ELEPHANTS AND ANTS
© 2014 Robert Osburn
An old African proverb goes something like this: “When the elephants fight, the ants get crushed.” Translated, this means that the small and weak are especially vulnerable when the big boys thunder their way through society.
I thought about this proverb last week when I learned that the mighty evangelical relief and development organization World Vision announced that it would offer benefits to same sex married couples employed by World Vision USA. They later rescinded the policy change, suggesting they were bowing to evangelical pressure. But, I would hope they also rescinded the change because of the damage it would do to their international partners.

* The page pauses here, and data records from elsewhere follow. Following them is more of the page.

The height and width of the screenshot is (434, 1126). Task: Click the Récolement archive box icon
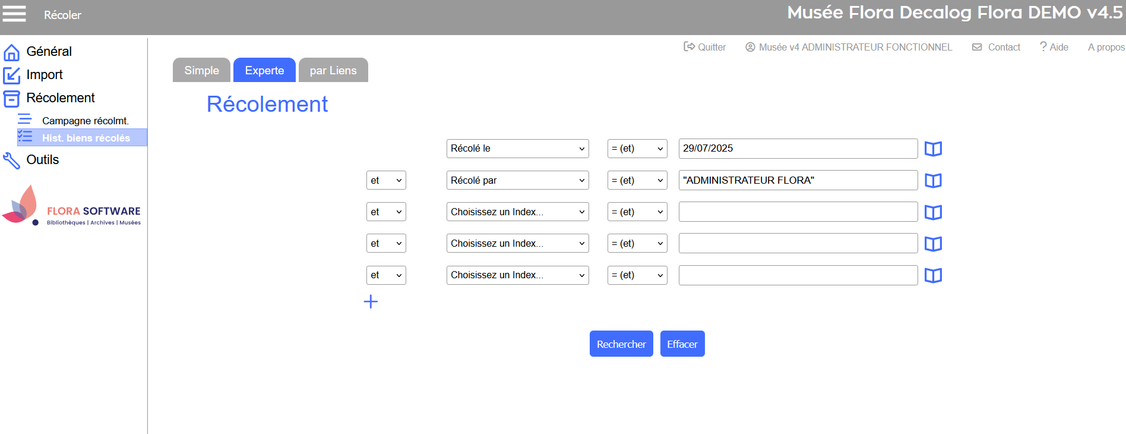coord(11,99)
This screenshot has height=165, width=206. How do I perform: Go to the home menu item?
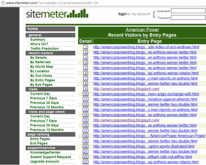click(x=51, y=29)
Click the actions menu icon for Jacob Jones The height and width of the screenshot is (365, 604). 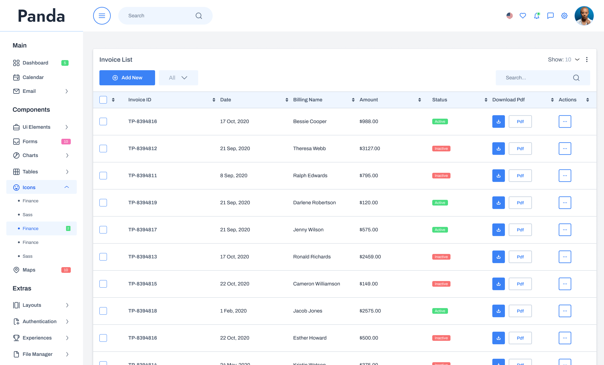point(565,311)
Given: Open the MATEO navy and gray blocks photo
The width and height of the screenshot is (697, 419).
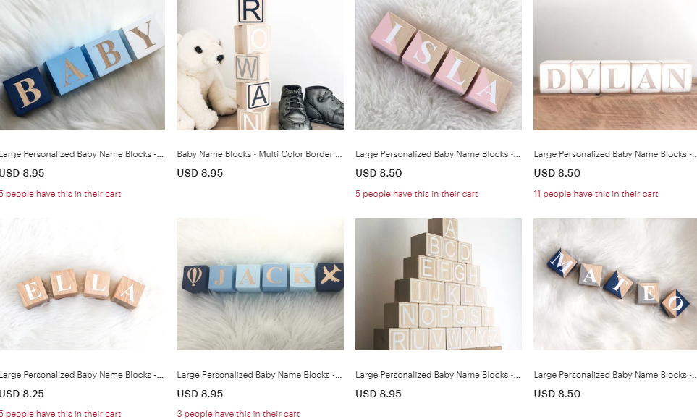Looking at the screenshot, I should (615, 284).
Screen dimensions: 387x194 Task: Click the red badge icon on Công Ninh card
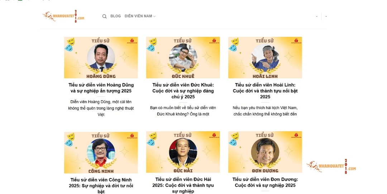pyautogui.click(x=132, y=135)
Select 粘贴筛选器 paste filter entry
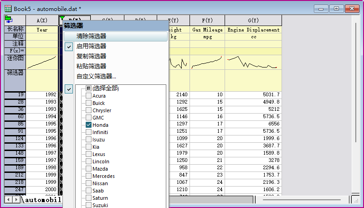The height and width of the screenshot is (208, 364). (91, 66)
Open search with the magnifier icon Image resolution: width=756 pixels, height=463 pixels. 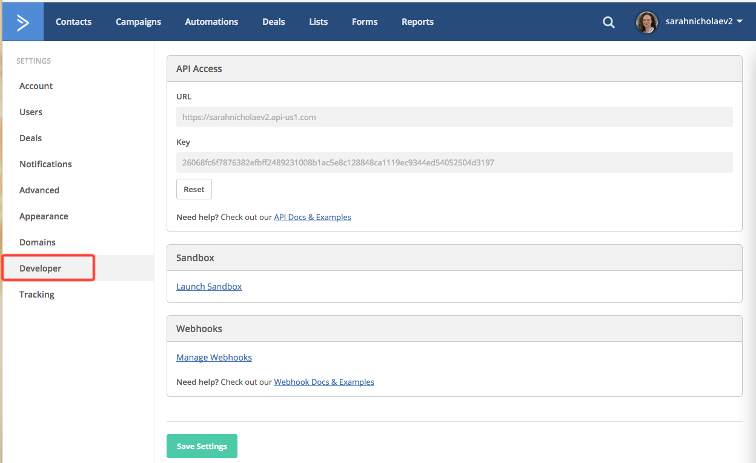click(x=608, y=22)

Richard Stearns, World Vision USA’s president, stated that the policy change only applied to the US branch of World Vision and not to its international affiliates.

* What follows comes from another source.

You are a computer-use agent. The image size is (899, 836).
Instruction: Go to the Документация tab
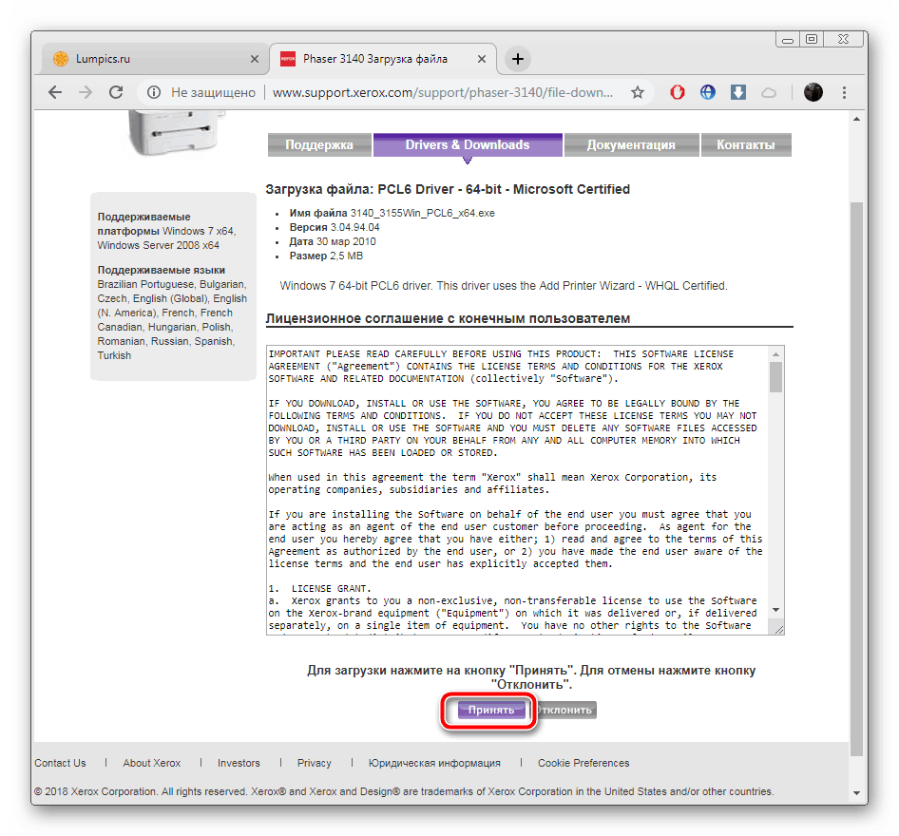pos(630,145)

Really? For the president of an international organization to naively imply that World Vision USA’s policy change wouldn’t affect their overseas affiliates seems stunning, and thoughtless at best. (True confession: I, too, have been stunningly thoughtless at times, and so the stone I cast is also denting me.)
As an international educator, I visit Wilberforce Academy mentees in developing nations around the world, and in virtually every country I meet leaders who communicate, one way or the other, that “what you Americans do has huge consequences for our lives.” The American elephant inevitably tramples on international ants, and for Stearns to imagine that World Vision USA’s dramatic policy shift would not somehow affect their international affiliates…well, it makes me doubt that he’d been listening to people in these nations.
Being big (and oftentimes rich) carries moral and other burdens. It’s not just that our policies and actions invite others to judge us moral or immoral; no, it’s much more. What we say and do impacts our allies as well as our enemies for good or for evil. And in an era of globalization, the “big elephant” affect is magnified.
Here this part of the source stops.